Les voix sont aussi celles de deux poètes emblématiques des Îles. Martin Carter
activiste, arrêté lui-même pour résistance par le gouvernement de la Guyane
anglaise en 1950 participa au politique avant de se consacrer pleinement à la poésie
de contestation et Derek Walcott qui, lui, obtint le Prix Nobel de Littérature et
travailla à faire s’entendre ces langues.
Traduits en français et prononcés en intonation créole, ils disent la nécessité de
revenir à la parole qui leur fut longtemps impossible, par les vers du premier : « des
chuchotements sans langue / comme si un esclave enterré voulait parler à nouveau »
ou avec quelques mots du poème Air du second : « Il y a trop de rien ici » en réponse
à un historien anglais qui déprécia ainsi ces Îles les qualifiant d’inachevées.
Cependant le film comme le poème apportent par cette répétition du « rien » ainsi
que par le renversement de la narration linéaire, l’énergie sans limite, la résistance.
Et le film en poésie citée donne son mode d’emploi « comment dire quand ce n’est
pas décor de cinéma / que veut dire construire / que signifie être ensemble / en
mémoire fragmentée ».
L’artiste explique : « Nou voix commence par l’implication de mon père comme
figurant dans le film Jean Galmot Aventurier, réalisé par Alain Maline qui m’en a remis
l’archive sur DVD. Ce biopic relate la vie des plus particulières de Jean Galmot, né
en 1879 et décédé en 1928 et qui, homme d’affaires français faisant profit de l’or
en Guyane Française, y accéda à des postes d’importance dans la caste politique
et y développa une passion pour le peuple guyanais auquel il donna des droits
concernant l’organisation du territoire.
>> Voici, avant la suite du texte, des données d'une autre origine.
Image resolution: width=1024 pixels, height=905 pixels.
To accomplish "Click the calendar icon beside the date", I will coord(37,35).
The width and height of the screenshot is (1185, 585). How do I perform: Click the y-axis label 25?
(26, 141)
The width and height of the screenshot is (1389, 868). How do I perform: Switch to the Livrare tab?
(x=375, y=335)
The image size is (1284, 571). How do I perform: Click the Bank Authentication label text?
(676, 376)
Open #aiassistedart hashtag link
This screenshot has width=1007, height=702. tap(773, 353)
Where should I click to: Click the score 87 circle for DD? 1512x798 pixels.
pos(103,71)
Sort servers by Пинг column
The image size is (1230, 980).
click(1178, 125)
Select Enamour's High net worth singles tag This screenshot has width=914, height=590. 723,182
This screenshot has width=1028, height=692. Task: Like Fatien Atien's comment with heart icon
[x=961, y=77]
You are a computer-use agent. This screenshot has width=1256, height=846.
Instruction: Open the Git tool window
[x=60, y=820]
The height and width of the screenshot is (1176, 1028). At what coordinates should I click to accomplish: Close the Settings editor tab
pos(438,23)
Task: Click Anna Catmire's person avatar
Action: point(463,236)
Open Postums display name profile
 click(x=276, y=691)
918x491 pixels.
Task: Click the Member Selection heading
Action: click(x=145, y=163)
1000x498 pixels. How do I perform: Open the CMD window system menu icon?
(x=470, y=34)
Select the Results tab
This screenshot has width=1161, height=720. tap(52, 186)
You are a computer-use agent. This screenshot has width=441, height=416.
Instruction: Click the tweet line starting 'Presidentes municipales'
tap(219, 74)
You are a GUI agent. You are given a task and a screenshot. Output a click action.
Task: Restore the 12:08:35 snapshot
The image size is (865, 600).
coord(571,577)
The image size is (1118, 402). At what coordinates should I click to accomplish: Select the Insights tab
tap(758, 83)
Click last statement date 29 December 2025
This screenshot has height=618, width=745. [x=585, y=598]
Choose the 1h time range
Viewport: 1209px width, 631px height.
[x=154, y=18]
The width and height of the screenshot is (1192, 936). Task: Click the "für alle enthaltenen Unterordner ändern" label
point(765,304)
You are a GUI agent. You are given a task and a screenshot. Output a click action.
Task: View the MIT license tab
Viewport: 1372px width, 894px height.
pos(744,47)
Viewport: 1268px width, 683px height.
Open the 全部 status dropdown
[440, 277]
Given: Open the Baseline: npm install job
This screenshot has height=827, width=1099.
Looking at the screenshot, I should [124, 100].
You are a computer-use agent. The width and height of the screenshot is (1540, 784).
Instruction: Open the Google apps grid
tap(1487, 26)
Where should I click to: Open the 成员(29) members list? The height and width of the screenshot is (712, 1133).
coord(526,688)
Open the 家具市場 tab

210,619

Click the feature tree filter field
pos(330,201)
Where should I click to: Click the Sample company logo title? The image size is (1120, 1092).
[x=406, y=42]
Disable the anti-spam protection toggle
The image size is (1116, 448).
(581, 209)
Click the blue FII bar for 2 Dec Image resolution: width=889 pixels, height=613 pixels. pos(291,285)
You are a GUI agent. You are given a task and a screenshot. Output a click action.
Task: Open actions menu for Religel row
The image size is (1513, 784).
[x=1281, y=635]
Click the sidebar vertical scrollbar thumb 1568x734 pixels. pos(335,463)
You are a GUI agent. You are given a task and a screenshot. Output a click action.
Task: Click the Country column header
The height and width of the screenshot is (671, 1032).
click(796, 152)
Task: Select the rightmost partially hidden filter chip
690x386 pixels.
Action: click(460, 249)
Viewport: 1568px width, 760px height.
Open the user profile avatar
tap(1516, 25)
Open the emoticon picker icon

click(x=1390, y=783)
Il mourut, empoisonné, en 1928.
Sa mort déclencha des émeutes dans les rues de Cayenne, la capitale, lors desquelles
six personnes dites anti-galmotistes furent tuées. Peu après, un procès quasi-fictif
fut instruit à Nantes, ville symbolique où quatorze prévenus guyanais furent accusés
de ces meurtres. Accusation fondée sur un système judiciaire bancal. Les quatorze
prévenus emprisonnés durant deux ans, furent libérés en 1931, après un second
long procès qui fait date dans l’histoire de la Guyane. L’avocat, Gaston Monerville
y prononça une plaidoirie qui, à la fois, accusait le système judiciaire d’avoir été
frauduleux et le système colonial français.
Sa question était simple : peut-on juger des Guyanais comme des Français ou non.